## WORK TASK
Extract the complete listing and output it unchanged.

Start of Block

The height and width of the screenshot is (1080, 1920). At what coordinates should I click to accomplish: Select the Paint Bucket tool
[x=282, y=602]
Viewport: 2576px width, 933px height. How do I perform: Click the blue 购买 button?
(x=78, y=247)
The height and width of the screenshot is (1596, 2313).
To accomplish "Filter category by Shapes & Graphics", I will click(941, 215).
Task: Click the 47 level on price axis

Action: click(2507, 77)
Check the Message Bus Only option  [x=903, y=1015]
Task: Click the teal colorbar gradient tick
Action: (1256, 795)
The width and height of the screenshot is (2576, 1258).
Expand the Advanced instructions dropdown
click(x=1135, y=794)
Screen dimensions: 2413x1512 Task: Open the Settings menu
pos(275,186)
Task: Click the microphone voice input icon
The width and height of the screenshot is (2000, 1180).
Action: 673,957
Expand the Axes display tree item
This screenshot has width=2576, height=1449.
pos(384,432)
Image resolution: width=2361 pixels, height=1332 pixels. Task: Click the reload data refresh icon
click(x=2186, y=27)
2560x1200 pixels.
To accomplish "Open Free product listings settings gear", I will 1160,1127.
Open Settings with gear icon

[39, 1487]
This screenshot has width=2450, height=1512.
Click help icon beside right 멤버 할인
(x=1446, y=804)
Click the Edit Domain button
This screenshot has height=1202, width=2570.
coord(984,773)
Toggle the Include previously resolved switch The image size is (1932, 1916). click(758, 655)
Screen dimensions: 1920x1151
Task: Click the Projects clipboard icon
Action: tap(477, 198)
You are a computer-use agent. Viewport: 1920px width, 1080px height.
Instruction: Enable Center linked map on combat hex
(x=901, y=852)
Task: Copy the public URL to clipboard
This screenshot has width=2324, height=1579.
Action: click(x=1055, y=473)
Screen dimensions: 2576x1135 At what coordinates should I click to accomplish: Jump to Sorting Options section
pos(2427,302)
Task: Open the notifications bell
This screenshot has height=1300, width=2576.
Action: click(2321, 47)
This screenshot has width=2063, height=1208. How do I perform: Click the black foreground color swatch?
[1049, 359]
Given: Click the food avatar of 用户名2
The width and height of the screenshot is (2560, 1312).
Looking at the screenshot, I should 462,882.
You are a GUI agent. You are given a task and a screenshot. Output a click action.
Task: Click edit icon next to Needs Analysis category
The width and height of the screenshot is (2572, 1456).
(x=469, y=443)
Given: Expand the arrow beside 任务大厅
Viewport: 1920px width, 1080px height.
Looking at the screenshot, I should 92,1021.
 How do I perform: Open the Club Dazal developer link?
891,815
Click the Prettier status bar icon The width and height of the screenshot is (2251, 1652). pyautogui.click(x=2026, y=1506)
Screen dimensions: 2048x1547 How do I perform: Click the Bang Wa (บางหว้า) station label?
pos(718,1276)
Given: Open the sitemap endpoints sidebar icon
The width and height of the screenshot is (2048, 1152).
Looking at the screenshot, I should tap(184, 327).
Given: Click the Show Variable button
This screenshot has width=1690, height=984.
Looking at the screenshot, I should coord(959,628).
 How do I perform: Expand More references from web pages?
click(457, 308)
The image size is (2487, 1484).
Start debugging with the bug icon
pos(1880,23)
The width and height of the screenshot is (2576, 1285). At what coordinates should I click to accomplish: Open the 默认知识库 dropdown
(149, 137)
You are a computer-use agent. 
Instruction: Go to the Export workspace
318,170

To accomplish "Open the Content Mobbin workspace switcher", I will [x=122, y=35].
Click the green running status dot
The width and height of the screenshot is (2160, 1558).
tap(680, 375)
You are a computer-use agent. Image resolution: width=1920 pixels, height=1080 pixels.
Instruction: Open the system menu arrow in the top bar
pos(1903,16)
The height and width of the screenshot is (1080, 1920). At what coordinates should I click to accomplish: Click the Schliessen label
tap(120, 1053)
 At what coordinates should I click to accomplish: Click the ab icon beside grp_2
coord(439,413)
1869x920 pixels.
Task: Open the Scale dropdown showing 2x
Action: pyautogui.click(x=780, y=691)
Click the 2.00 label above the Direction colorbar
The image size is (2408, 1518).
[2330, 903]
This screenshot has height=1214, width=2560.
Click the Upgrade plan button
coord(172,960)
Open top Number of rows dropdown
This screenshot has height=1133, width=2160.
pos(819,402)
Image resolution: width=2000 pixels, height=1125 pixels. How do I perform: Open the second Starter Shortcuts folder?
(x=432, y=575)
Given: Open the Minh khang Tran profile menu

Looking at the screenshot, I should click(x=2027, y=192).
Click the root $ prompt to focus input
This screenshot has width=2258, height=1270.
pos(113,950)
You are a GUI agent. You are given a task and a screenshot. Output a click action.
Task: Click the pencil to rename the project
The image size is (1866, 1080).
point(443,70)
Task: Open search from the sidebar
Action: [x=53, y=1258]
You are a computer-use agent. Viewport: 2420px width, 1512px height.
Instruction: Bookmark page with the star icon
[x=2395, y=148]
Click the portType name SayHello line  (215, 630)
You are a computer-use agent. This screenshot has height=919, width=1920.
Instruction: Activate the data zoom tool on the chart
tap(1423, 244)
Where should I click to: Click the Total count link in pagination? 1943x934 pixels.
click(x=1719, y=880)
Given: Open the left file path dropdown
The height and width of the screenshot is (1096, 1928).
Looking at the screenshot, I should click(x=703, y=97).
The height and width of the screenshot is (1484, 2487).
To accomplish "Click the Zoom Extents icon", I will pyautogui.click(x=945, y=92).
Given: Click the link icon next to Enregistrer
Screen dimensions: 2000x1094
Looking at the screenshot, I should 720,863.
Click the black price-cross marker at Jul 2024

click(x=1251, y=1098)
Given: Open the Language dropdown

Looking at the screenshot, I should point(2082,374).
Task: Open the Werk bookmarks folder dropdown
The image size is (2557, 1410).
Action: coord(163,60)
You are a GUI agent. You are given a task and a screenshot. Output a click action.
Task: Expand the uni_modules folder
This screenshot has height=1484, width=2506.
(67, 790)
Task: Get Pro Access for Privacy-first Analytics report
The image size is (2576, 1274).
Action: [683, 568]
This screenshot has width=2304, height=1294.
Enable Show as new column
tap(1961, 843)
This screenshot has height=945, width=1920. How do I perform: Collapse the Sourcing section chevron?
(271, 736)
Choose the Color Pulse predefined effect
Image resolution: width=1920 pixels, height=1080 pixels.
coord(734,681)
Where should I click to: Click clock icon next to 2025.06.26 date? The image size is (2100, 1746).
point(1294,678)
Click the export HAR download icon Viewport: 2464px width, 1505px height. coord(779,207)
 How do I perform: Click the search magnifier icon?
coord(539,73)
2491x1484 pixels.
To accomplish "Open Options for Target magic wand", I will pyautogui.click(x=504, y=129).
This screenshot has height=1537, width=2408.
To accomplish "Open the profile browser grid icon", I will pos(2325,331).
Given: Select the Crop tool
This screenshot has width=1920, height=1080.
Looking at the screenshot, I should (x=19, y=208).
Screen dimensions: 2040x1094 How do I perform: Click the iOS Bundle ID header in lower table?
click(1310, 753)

End of Block

## SOLUTION TO THE PROBLEM
The height and width of the screenshot is (1080, 1920). At what coordinates should I click to accomplish: Select the Paint Bucket tool
[x=282, y=602]
Viewport: 2576px width, 933px height. How do I perform: Click the blue 购买 button?
(x=78, y=247)
The height and width of the screenshot is (1596, 2313).
To accomplish "Filter category by Shapes & Graphics", I will click(941, 215).
Task: Click the 47 level on price axis

Action: click(2507, 77)
Check the Message Bus Only option  [x=903, y=1015]
Task: Click the teal colorbar gradient tick
Action: (1256, 795)
The width and height of the screenshot is (2576, 1258).
Expand the Advanced instructions dropdown
click(x=1135, y=794)
Screen dimensions: 2413x1512 Task: Open the Settings menu
pos(275,186)
Task: Click the microphone voice input icon
The width and height of the screenshot is (2000, 1180).
Action: 673,957
Expand the Axes display tree item
This screenshot has width=2576, height=1449.
pos(384,432)
Image resolution: width=2361 pixels, height=1332 pixels. Task: Click the reload data refresh icon
click(x=2186, y=27)
2560x1200 pixels.
To accomplish "Open Free product listings settings gear", I will 1160,1127.
Open Settings with gear icon

[39, 1487]
This screenshot has width=2450, height=1512.
Click help icon beside right 멤버 할인
(x=1446, y=804)
Click the Edit Domain button
This screenshot has height=1202, width=2570.
coord(984,773)
Toggle the Include previously resolved switch The image size is (1932, 1916). click(758, 655)
Screen dimensions: 1920x1151
Task: Click the Projects clipboard icon
Action: tap(477, 198)
You are a computer-use agent. Viewport: 1920px width, 1080px height.
Instruction: Enable Center linked map on combat hex
(x=901, y=852)
Task: Copy the public URL to clipboard
This screenshot has width=2324, height=1579.
Action: click(x=1055, y=473)
Screen dimensions: 2576x1135 At what coordinates should I click to accomplish: Jump to Sorting Options section
pos(2427,302)
Task: Open the notifications bell
This screenshot has height=1300, width=2576.
Action: click(2321, 47)
This screenshot has width=2063, height=1208. How do I perform: Click the black foreground color swatch?
[1049, 359]
Given: Click the food avatar of 用户名2
The width and height of the screenshot is (2560, 1312).
Looking at the screenshot, I should 462,882.
You are a GUI agent. You are given a task and a screenshot. Output a click action.
Task: Click edit icon next to Needs Analysis category
The width and height of the screenshot is (2572, 1456).
(x=469, y=443)
Given: Expand the arrow beside 任务大厅
Viewport: 1920px width, 1080px height.
Looking at the screenshot, I should 92,1021.
 How do I perform: Open the Club Dazal developer link?
891,815
Click the Prettier status bar icon The width and height of the screenshot is (2251, 1652). pyautogui.click(x=2026, y=1506)
Screen dimensions: 2048x1547 How do I perform: Click the Bang Wa (บางหว้า) station label?
pos(718,1276)
Given: Open the sitemap endpoints sidebar icon
The width and height of the screenshot is (2048, 1152).
Looking at the screenshot, I should tap(184, 327).
Given: Click the Show Variable button
This screenshot has width=1690, height=984.
Looking at the screenshot, I should coord(959,628).
 How do I perform: Expand More references from web pages?
click(457, 308)
The image size is (2487, 1484).
Start debugging with the bug icon
pos(1880,23)
The width and height of the screenshot is (2576, 1285). At what coordinates should I click to accomplish: Open the 默认知识库 dropdown
(149, 137)
You are a computer-use agent. 
Instruction: Go to the Export workspace
318,170

To accomplish "Open the Content Mobbin workspace switcher", I will [x=122, y=35].
Click the green running status dot
The width and height of the screenshot is (2160, 1558).
tap(680, 375)
You are a computer-use agent. Image resolution: width=1920 pixels, height=1080 pixels.
Instruction: Open the system menu arrow in the top bar
pos(1903,16)
The height and width of the screenshot is (1080, 1920). At what coordinates should I click to accomplish: Click the Schliessen label
tap(120, 1053)
 At what coordinates should I click to accomplish: Click the ab icon beside grp_2
coord(439,413)
1869x920 pixels.
Task: Open the Scale dropdown showing 2x
Action: pyautogui.click(x=780, y=691)
Click the 2.00 label above the Direction colorbar
The image size is (2408, 1518).
[2330, 903]
This screenshot has height=1214, width=2560.
Click the Upgrade plan button
coord(172,960)
Open top Number of rows dropdown
This screenshot has height=1133, width=2160.
pos(819,402)
Image resolution: width=2000 pixels, height=1125 pixels. How do I perform: Open the second Starter Shortcuts folder?
(x=432, y=575)
Given: Open the Minh khang Tran profile menu

Looking at the screenshot, I should click(x=2027, y=192).
Click the root $ prompt to focus input
This screenshot has width=2258, height=1270.
pos(113,950)
You are a GUI agent. You are given a task and a screenshot. Output a click action.
Task: Click the pencil to rename the project
The image size is (1866, 1080).
point(443,70)
Task: Open search from the sidebar
Action: [x=53, y=1258]
You are a computer-use agent. Viewport: 2420px width, 1512px height.
Instruction: Bookmark page with the star icon
[x=2395, y=148]
Click the portType name SayHello line  (215, 630)
You are a computer-use agent. This screenshot has height=919, width=1920.
Instruction: Activate the data zoom tool on the chart
tap(1423, 244)
Where should I click to: Click the Total count link in pagination? 1943x934 pixels.
click(x=1719, y=880)
Given: Open the left file path dropdown
The height and width of the screenshot is (1096, 1928).
Looking at the screenshot, I should click(x=703, y=97).
The height and width of the screenshot is (1484, 2487).
To accomplish "Click the Zoom Extents icon", I will pyautogui.click(x=945, y=92).
Given: Click the link icon next to Enregistrer
Screen dimensions: 2000x1094
Looking at the screenshot, I should 720,863.
Click the black price-cross marker at Jul 2024

click(x=1251, y=1098)
Given: Open the Language dropdown

Looking at the screenshot, I should point(2082,374).
Task: Open the Werk bookmarks folder dropdown
The image size is (2557, 1410).
Action: coord(163,60)
You are a GUI agent. You are given a task and a screenshot. Output a click action.
Task: Expand the uni_modules folder
This screenshot has height=1484, width=2506.
(67, 790)
Task: Get Pro Access for Privacy-first Analytics report
The image size is (2576, 1274).
Action: [683, 568]
This screenshot has width=2304, height=1294.
Enable Show as new column
tap(1961, 843)
This screenshot has height=945, width=1920. How do I perform: Collapse the Sourcing section chevron?
(271, 736)
Choose the Color Pulse predefined effect
Image resolution: width=1920 pixels, height=1080 pixels.
coord(734,681)
Where should I click to: Click clock icon next to 2025.06.26 date? The image size is (2100, 1746).
point(1294,678)
Click the export HAR download icon Viewport: 2464px width, 1505px height. coord(779,207)
 How do I perform: Click the search magnifier icon?
coord(539,73)
2491x1484 pixels.
To accomplish "Open Options for Target magic wand", I will pyautogui.click(x=504, y=129).
This screenshot has height=1537, width=2408.
To accomplish "Open the profile browser grid icon", I will pos(2325,331).
Given: Select the Crop tool
This screenshot has width=1920, height=1080.
Looking at the screenshot, I should (x=19, y=208).
Screen dimensions: 2040x1094 How do I perform: Click the iOS Bundle ID header in lower table?
click(1310, 753)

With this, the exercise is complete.